▸ **HOW TO COMPLETE THIS TASK**: Transcribe the full listing, keeping every word as it stands.

▸ **GIVEN RECORDS**:
>>>>
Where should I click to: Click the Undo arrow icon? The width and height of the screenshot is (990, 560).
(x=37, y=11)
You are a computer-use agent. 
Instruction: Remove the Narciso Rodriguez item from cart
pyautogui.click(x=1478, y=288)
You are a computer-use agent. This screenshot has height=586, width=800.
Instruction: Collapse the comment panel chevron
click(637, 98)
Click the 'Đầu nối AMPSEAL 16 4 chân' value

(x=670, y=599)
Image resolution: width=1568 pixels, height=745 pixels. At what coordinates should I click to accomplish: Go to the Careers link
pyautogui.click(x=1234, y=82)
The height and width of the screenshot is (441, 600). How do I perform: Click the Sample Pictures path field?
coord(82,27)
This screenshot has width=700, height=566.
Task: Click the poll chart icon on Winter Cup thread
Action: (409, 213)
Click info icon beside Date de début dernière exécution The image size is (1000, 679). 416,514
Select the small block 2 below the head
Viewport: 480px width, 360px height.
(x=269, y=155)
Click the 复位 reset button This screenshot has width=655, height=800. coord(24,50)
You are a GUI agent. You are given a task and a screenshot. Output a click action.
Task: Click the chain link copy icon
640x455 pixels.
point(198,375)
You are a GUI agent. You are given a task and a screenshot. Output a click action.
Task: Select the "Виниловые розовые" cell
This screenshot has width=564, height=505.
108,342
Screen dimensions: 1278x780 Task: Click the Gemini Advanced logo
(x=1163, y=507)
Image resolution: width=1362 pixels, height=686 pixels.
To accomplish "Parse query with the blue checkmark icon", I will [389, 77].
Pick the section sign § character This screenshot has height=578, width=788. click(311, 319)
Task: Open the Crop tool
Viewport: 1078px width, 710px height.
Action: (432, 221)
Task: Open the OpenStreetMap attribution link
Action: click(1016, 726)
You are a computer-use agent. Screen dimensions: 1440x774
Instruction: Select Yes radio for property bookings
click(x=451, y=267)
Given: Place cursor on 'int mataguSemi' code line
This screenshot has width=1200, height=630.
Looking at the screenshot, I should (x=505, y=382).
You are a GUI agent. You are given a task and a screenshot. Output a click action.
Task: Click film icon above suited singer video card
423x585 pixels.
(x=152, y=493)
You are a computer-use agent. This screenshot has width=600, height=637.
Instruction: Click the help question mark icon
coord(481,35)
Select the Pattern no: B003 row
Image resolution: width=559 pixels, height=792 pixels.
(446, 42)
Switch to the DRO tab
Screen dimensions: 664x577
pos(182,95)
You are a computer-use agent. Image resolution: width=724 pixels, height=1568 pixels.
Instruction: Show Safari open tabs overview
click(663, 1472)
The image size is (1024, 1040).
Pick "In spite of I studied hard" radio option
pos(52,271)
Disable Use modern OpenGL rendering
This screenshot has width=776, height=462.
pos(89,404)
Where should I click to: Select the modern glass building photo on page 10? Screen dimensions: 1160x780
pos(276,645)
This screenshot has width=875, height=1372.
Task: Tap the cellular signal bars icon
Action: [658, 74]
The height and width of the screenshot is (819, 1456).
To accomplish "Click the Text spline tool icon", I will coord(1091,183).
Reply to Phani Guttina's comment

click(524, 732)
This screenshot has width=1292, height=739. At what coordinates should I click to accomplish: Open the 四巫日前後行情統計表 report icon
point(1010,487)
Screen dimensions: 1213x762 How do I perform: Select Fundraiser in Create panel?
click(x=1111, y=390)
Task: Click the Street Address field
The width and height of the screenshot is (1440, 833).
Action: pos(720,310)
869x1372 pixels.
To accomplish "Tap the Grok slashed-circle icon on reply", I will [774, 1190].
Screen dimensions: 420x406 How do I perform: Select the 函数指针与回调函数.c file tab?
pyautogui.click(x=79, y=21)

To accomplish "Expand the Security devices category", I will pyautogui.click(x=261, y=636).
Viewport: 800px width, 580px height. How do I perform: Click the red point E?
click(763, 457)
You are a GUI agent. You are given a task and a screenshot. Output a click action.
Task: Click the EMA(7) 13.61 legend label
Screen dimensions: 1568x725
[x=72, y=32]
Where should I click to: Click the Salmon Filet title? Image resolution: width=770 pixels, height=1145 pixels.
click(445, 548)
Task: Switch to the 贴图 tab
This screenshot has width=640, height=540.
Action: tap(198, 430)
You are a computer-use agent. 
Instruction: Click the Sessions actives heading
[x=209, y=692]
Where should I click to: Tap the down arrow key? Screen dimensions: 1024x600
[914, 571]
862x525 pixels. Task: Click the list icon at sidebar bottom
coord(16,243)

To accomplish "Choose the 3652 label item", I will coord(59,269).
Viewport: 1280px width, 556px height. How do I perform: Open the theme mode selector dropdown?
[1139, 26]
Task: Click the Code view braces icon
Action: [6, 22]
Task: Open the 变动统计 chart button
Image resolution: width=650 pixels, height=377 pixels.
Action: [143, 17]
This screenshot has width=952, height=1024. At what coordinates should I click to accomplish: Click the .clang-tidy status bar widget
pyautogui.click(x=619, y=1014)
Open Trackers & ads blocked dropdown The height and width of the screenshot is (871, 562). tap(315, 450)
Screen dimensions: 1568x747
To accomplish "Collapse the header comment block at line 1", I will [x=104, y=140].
<<<<
▸ **SOLUTION**:
Where should I click to: Click the Undo arrow icon? The width and height of the screenshot is (990, 560).
(x=37, y=11)
You are a computer-use agent. 
Instruction: Remove the Narciso Rodriguez item from cart
pyautogui.click(x=1478, y=288)
You are a computer-use agent. This screenshot has height=586, width=800.
Instruction: Collapse the comment panel chevron
click(637, 98)
Click the 'Đầu nối AMPSEAL 16 4 chân' value

(x=670, y=599)
Image resolution: width=1568 pixels, height=745 pixels. At what coordinates should I click to accomplish: Go to the Careers link
pyautogui.click(x=1234, y=82)
The height and width of the screenshot is (441, 600). How do I perform: Click the Sample Pictures path field?
coord(82,27)
This screenshot has width=700, height=566.
Task: Click the poll chart icon on Winter Cup thread
Action: (409, 213)
Click info icon beside Date de début dernière exécution The image size is (1000, 679). 416,514
Select the small block 2 below the head
Viewport: 480px width, 360px height.
(x=269, y=155)
Click the 复位 reset button This screenshot has width=655, height=800. coord(24,50)
You are a GUI agent. You are given a task and a screenshot. Output a click action.
Task: Click the chain link copy icon
640x455 pixels.
point(198,375)
You are a GUI agent. You are given a task and a screenshot. Output a click action.
Task: Select the "Виниловые розовые" cell
This screenshot has width=564, height=505.
108,342
Screen dimensions: 1278x780 Task: Click the Gemini Advanced logo
(x=1163, y=507)
Image resolution: width=1362 pixels, height=686 pixels.
To accomplish "Parse query with the blue checkmark icon", I will [389, 77].
Pick the section sign § character This screenshot has height=578, width=788. click(311, 319)
Task: Open the Crop tool
Viewport: 1078px width, 710px height.
Action: (432, 221)
Task: Open the OpenStreetMap attribution link
Action: click(1016, 726)
You are a computer-use agent. Screen dimensions: 1440x774
Instruction: Select Yes radio for property bookings
click(x=451, y=267)
Given: Place cursor on 'int mataguSemi' code line
This screenshot has width=1200, height=630.
Looking at the screenshot, I should (x=505, y=382).
You are a GUI agent. You are given a task and a screenshot. Output a click action.
Task: Click film icon above suited singer video card
423x585 pixels.
(x=152, y=493)
You are a computer-use agent. This screenshot has width=600, height=637.
Instruction: Click the help question mark icon
coord(481,35)
Select the Pattern no: B003 row
Image resolution: width=559 pixels, height=792 pixels.
(446, 42)
Switch to the DRO tab
Screen dimensions: 664x577
pos(182,95)
You are a computer-use agent. Image resolution: width=724 pixels, height=1568 pixels.
Instruction: Show Safari open tabs overview
click(663, 1472)
The image size is (1024, 1040).
Pick "In spite of I studied hard" radio option
pos(52,271)
Disable Use modern OpenGL rendering
This screenshot has width=776, height=462.
pos(89,404)
Where should I click to: Select the modern glass building photo on page 10? Screen dimensions: 1160x780
pos(276,645)
This screenshot has width=875, height=1372.
Task: Tap the cellular signal bars icon
Action: [658, 74]
The height and width of the screenshot is (819, 1456).
To accomplish "Click the Text spline tool icon", I will coord(1091,183).
Reply to Phani Guttina's comment

click(524, 732)
This screenshot has width=1292, height=739. At what coordinates should I click to accomplish: Open the 四巫日前後行情統計表 report icon
point(1010,487)
Screen dimensions: 1213x762 How do I perform: Select Fundraiser in Create panel?
click(x=1111, y=390)
Task: Click the Street Address field
The width and height of the screenshot is (1440, 833).
Action: pos(720,310)
869x1372 pixels.
To accomplish "Tap the Grok slashed-circle icon on reply", I will [774, 1190].
Screen dimensions: 420x406 How do I perform: Select the 函数指针与回调函数.c file tab?
pyautogui.click(x=79, y=21)

To accomplish "Expand the Security devices category", I will pyautogui.click(x=261, y=636).
Viewport: 800px width, 580px height. How do I perform: Click the red point E?
click(763, 457)
You are a GUI agent. You are given a task and a screenshot. Output a click action.
Task: Click the EMA(7) 13.61 legend label
Screen dimensions: 1568x725
[x=72, y=32]
Where should I click to: Click the Salmon Filet title? Image resolution: width=770 pixels, height=1145 pixels.
click(445, 548)
Task: Switch to the 贴图 tab
This screenshot has width=640, height=540.
Action: tap(198, 430)
You are a computer-use agent. 
Instruction: Click the Sessions actives heading
[x=209, y=692]
Where should I click to: Tap the down arrow key? Screen dimensions: 1024x600
[914, 571]
862x525 pixels. Task: Click the list icon at sidebar bottom
coord(16,243)

To accomplish "Choose the 3652 label item", I will coord(59,269).
Viewport: 1280px width, 556px height. How do I perform: Open the theme mode selector dropdown?
[1139, 26]
Task: Click the Code view braces icon
Action: [6, 22]
Task: Open the 变动统计 chart button
Image resolution: width=650 pixels, height=377 pixels.
Action: [143, 17]
This screenshot has width=952, height=1024. At what coordinates should I click to accomplish: Click the .clang-tidy status bar widget
pyautogui.click(x=619, y=1014)
Open Trackers & ads blocked dropdown The height and width of the screenshot is (871, 562). tap(315, 450)
Screen dimensions: 1568x747
To accomplish "Collapse the header comment block at line 1", I will [x=104, y=140].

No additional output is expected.